── DATA FOR REVIEW

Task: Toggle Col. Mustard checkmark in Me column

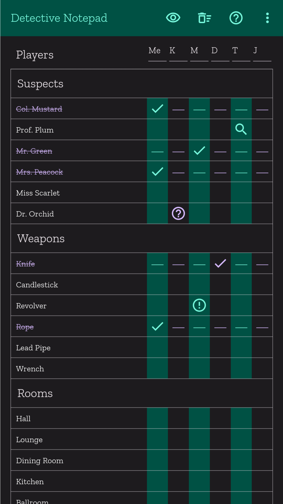Action: click(x=157, y=108)
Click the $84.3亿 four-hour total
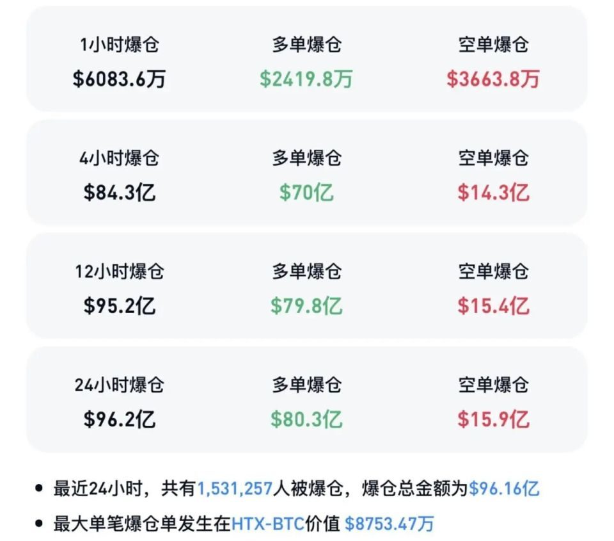The image size is (614, 541). pyautogui.click(x=119, y=193)
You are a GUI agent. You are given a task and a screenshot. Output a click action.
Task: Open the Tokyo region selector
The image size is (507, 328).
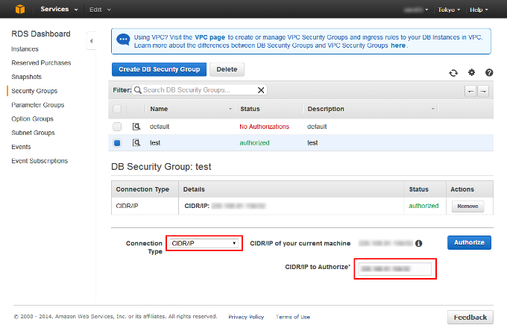tap(449, 10)
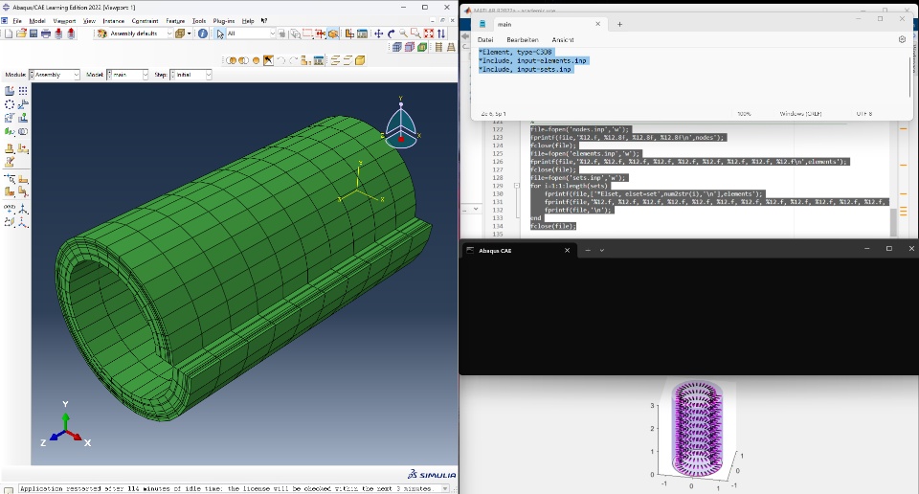Click the Save Model Database icon

34,34
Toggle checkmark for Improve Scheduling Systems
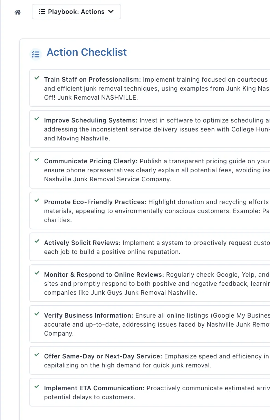The height and width of the screenshot is (420, 270). coord(37,119)
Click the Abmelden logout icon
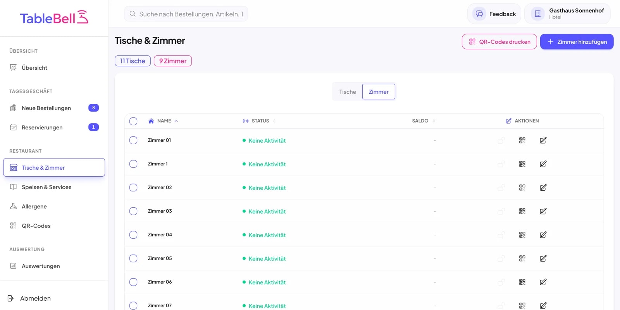 [x=11, y=298]
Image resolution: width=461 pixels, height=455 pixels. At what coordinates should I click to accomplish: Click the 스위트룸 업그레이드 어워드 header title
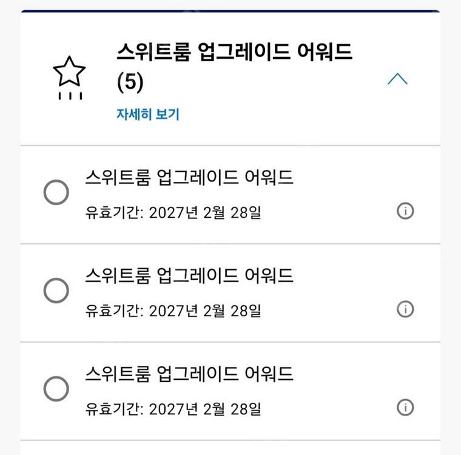coord(235,53)
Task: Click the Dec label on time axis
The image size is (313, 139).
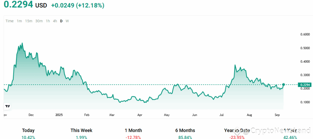Action: point(31,115)
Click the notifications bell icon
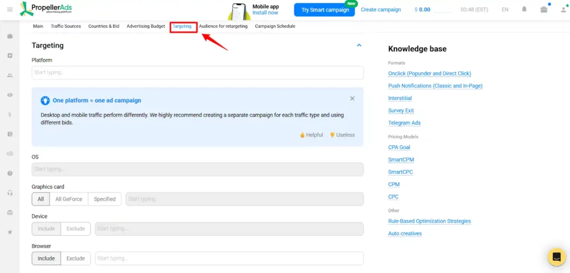The image size is (570, 273). tap(524, 9)
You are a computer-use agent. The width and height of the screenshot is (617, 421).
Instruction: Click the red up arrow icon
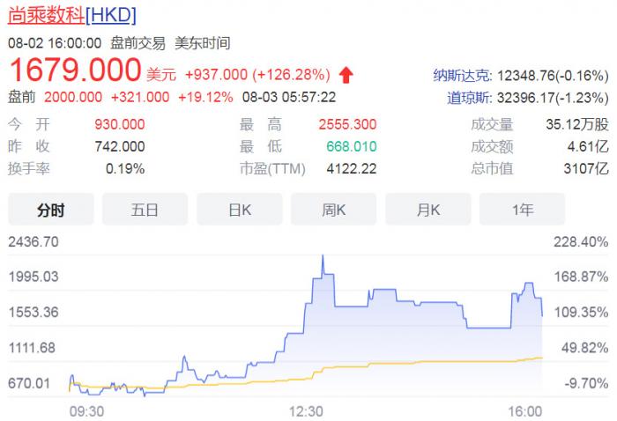click(x=346, y=73)
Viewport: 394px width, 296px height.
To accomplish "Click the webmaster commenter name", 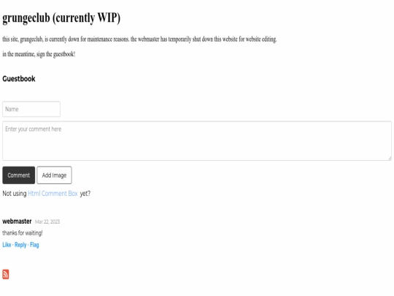I will click(x=17, y=221).
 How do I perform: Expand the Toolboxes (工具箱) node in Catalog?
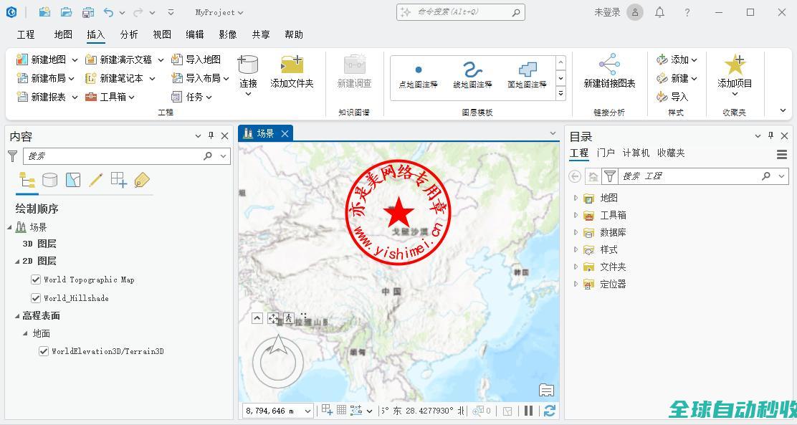576,215
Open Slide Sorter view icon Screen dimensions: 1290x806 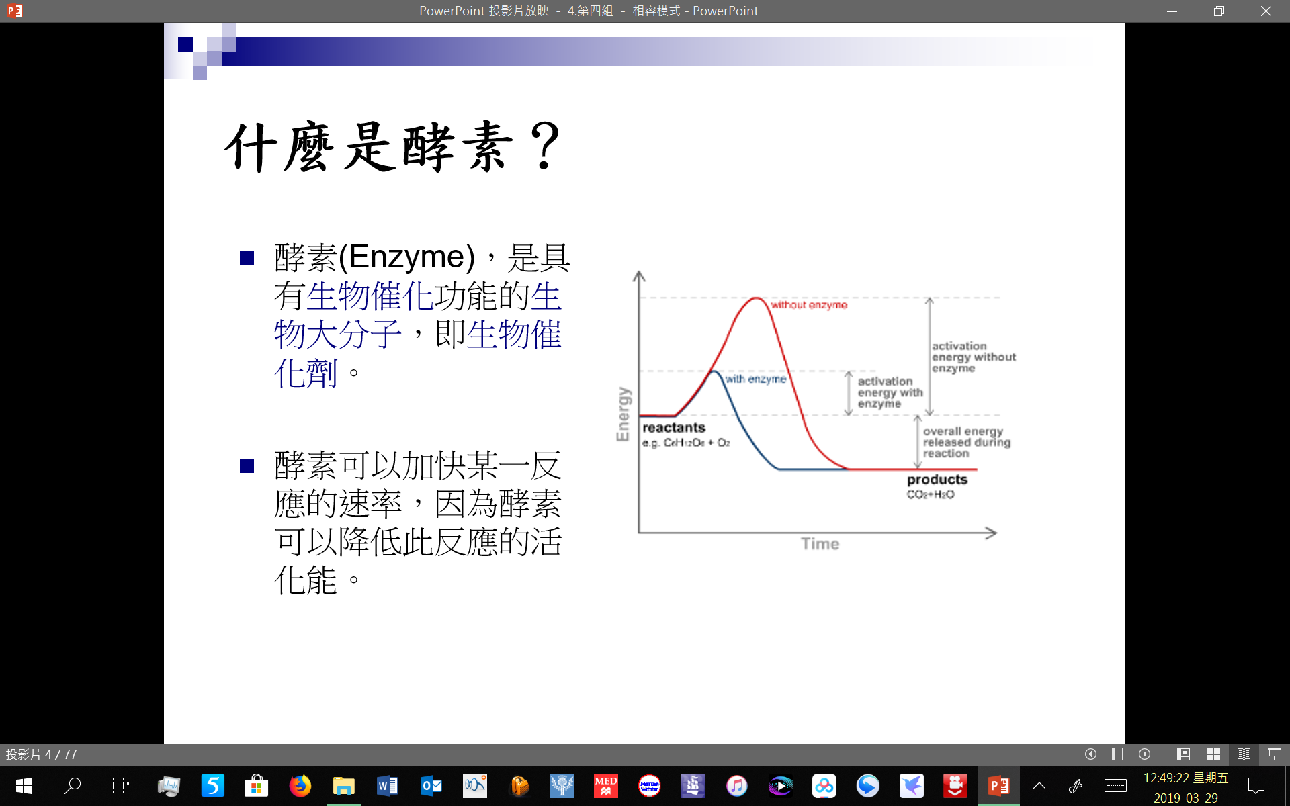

────

● WHAT THE TASK ASKS
Identify each line in the records above that contains the word "agent", and copy it out in full.

● RESULT OF THE EXERCISE
You are a GUI agent. You are given a task and a screenshot. Output a click action.
You are a computer-use agent. The width and height of the screenshot is (617, 421).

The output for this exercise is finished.